» EXERCISE INSTRUCTIONS: Return all the lines below, exactly as they read.

» Stored data entries:
*** Block opens ***
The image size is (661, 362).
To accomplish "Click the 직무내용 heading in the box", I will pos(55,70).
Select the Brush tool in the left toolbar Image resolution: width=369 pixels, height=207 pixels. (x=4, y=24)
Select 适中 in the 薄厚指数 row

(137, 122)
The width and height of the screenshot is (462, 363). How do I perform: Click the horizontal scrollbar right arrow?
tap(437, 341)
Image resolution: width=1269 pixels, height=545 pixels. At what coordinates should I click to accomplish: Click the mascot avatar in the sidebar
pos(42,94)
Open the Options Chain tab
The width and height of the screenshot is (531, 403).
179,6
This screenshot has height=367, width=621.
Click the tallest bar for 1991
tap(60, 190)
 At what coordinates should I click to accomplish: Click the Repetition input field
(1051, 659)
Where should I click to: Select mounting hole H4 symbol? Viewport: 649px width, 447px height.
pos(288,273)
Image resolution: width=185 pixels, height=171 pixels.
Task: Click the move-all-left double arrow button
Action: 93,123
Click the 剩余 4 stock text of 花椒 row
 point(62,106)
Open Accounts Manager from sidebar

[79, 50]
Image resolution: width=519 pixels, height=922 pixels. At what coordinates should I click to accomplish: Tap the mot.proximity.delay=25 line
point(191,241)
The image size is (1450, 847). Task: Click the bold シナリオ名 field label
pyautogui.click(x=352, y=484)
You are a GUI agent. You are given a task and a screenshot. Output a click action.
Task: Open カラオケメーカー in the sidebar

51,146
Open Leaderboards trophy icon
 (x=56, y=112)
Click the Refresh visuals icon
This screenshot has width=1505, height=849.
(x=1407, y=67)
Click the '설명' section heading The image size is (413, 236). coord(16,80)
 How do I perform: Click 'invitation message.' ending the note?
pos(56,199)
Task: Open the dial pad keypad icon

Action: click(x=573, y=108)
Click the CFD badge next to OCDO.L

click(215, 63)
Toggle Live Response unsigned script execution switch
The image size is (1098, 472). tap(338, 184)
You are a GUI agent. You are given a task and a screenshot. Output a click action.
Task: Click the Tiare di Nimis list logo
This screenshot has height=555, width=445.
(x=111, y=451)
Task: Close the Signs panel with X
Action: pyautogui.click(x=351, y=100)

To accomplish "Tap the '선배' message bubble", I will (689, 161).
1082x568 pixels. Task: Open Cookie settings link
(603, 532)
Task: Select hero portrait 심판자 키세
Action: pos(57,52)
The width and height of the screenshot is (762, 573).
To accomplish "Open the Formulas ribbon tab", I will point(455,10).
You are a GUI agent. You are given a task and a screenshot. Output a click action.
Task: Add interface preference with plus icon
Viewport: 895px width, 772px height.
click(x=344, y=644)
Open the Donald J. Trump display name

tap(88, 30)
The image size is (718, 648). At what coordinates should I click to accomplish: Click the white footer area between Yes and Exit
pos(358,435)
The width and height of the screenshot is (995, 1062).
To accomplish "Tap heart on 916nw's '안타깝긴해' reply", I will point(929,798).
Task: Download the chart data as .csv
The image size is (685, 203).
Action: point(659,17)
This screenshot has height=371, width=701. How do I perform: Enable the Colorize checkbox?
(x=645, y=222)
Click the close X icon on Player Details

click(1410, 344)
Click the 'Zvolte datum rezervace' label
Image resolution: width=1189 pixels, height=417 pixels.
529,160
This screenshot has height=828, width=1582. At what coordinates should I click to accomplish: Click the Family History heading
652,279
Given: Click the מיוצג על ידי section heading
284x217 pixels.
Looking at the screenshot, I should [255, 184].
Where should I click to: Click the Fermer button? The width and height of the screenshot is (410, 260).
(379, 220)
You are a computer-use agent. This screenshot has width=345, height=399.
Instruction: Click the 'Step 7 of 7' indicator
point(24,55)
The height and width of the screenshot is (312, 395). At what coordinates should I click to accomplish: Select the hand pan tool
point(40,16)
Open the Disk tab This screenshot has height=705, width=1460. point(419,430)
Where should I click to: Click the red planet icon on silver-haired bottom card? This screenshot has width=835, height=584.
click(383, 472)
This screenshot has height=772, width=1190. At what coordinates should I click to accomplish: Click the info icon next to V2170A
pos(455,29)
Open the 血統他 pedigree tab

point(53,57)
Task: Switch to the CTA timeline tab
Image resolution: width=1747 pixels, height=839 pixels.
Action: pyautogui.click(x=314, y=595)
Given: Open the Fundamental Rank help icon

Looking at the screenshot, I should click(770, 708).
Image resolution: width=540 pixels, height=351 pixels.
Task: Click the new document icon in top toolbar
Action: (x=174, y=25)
*** Block closes ***
» TASK SOLUTION:
The image size is (661, 362).
To accomplish "Click the 직무내용 heading in the box", I will pos(55,70).
Select the Brush tool in the left toolbar Image resolution: width=369 pixels, height=207 pixels. (x=4, y=24)
Select 适中 in the 薄厚指数 row

(137, 122)
The width and height of the screenshot is (462, 363). How do I perform: Click the horizontal scrollbar right arrow?
tap(437, 341)
Image resolution: width=1269 pixels, height=545 pixels. At what coordinates should I click to accomplish: Click the mascot avatar in the sidebar
pos(42,94)
Open the Options Chain tab
The width and height of the screenshot is (531, 403).
179,6
This screenshot has height=367, width=621.
Click the tallest bar for 1991
tap(60, 190)
 At what coordinates should I click to accomplish: Click the Repetition input field
(1051, 659)
Where should I click to: Select mounting hole H4 symbol? Viewport: 649px width, 447px height.
pos(288,273)
Image resolution: width=185 pixels, height=171 pixels.
Task: Click the move-all-left double arrow button
Action: 93,123
Click the 剩余 4 stock text of 花椒 row
 point(62,106)
Open Accounts Manager from sidebar

[79, 50]
Image resolution: width=519 pixels, height=922 pixels. At what coordinates should I click to accomplish: Tap the mot.proximity.delay=25 line
point(191,241)
The image size is (1450, 847). Task: Click the bold シナリオ名 field label
pyautogui.click(x=352, y=484)
You are a GUI agent. You are given a task and a screenshot. Output a click action.
Task: Open カラオケメーカー in the sidebar

51,146
Open Leaderboards trophy icon
 (x=56, y=112)
Click the Refresh visuals icon
This screenshot has width=1505, height=849.
(x=1407, y=67)
Click the '설명' section heading The image size is (413, 236). coord(16,80)
 How do I perform: Click 'invitation message.' ending the note?
pos(56,199)
Task: Open the dial pad keypad icon

Action: click(x=573, y=108)
Click the CFD badge next to OCDO.L

click(215, 63)
Toggle Live Response unsigned script execution switch
The image size is (1098, 472). tap(338, 184)
You are a GUI agent. You are given a task and a screenshot. Output a click action.
Task: Click the Tiare di Nimis list logo
This screenshot has height=555, width=445.
(x=111, y=451)
Task: Close the Signs panel with X
Action: pyautogui.click(x=351, y=100)

To accomplish "Tap the '선배' message bubble", I will (689, 161).
1082x568 pixels. Task: Open Cookie settings link
(603, 532)
Task: Select hero portrait 심판자 키세
Action: pos(57,52)
The width and height of the screenshot is (762, 573).
To accomplish "Open the Formulas ribbon tab", I will point(455,10).
You are a GUI agent. You are given a task and a screenshot. Output a click action.
Task: Add interface preference with plus icon
Viewport: 895px width, 772px height.
click(x=344, y=644)
Open the Donald J. Trump display name

tap(88, 30)
The image size is (718, 648). At what coordinates should I click to accomplish: Click the white footer area between Yes and Exit
pos(358,435)
The width and height of the screenshot is (995, 1062).
To accomplish "Tap heart on 916nw's '안타깝긴해' reply", I will point(929,798).
Task: Download the chart data as .csv
The image size is (685, 203).
Action: point(659,17)
This screenshot has height=371, width=701. How do I perform: Enable the Colorize checkbox?
(x=645, y=222)
Click the close X icon on Player Details

click(1410, 344)
Click the 'Zvolte datum rezervace' label
Image resolution: width=1189 pixels, height=417 pixels.
529,160
This screenshot has height=828, width=1582. At what coordinates should I click to accomplish: Click the Family History heading
652,279
Given: Click the מיוצג על ידי section heading
284x217 pixels.
Looking at the screenshot, I should [255, 184].
Where should I click to: Click the Fermer button? The width and height of the screenshot is (410, 260).
(379, 220)
You are a computer-use agent. This screenshot has width=345, height=399.
Instruction: Click the 'Step 7 of 7' indicator
point(24,55)
The height and width of the screenshot is (312, 395). At what coordinates should I click to accomplish: Select the hand pan tool
point(40,16)
Open the Disk tab This screenshot has height=705, width=1460. point(419,430)
Where should I click to: Click the red planet icon on silver-haired bottom card? This screenshot has width=835, height=584.
click(383, 472)
This screenshot has height=772, width=1190. At what coordinates should I click to accomplish: Click the info icon next to V2170A
pos(455,29)
Open the 血統他 pedigree tab

point(53,57)
Task: Switch to the CTA timeline tab
Image resolution: width=1747 pixels, height=839 pixels.
Action: pyautogui.click(x=314, y=595)
Given: Open the Fundamental Rank help icon

Looking at the screenshot, I should click(770, 708).
Image resolution: width=540 pixels, height=351 pixels.
Task: Click the new document icon in top toolbar
Action: (x=174, y=25)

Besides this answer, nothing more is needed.